1

I have a CSV file like this:

C, Comment1
C, Comment2
H, col_1, col_2, col_3
H, num, char, char
D, 1, a, b
D, 2, c, d
D, 3, e, f
D, 4, g, h
D, 5, i, j
F, 5 lines

how can I per-process this CSV file before importing into R? I want to skip the lines that do not start with "D" and use the third row as a header and then skip the first column

the imported data frame should be some thing like this:

col_1, col_2, col_3
1, a, b
2, c, d
3, e, f
4, g, h
5, i, j
Shahab Einabadi
  • 307
  • 4
  • 15

1 Answers1

1

You can load the data as a text file using readLines() and each line will be stored in a vector as strings. Then, you'll be able to analyze your data and find the structure that fits the best on your problem.

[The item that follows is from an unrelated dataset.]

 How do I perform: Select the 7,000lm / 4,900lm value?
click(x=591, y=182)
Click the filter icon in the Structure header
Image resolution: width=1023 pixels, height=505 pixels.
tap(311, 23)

Here is a code chunk that may help you:

# load environment
library(stringr)

# define the data path
data_path = '~/Downloads/file.csv'
# load data as a character vector
data = readLines(data_path)
# remove the first column, since it seems to be unuseful
data = str_remove(data, '^., ')
# detect and keep lines having 3 columns (2 commas)
c = str_count(data, ',')
data = data[c == 2]
# get rid of descriptors
d = !str_detect(data, 'num|char')
data = data[d]
# overwrite the data
writeLines(data, data_path)

# now load the data as a dataframe
df = read.csv(data_path)
# print output
print(df)

Here is the output:

  col_1 col_2 col_3
1     1     a     b
2     2     c     d
3     3     e     f
4     4     g     h
5     5     i     j

The solution is not so generalized, but I think you cannot avoid detecting specific patterns, in order to remove/keep them from your data.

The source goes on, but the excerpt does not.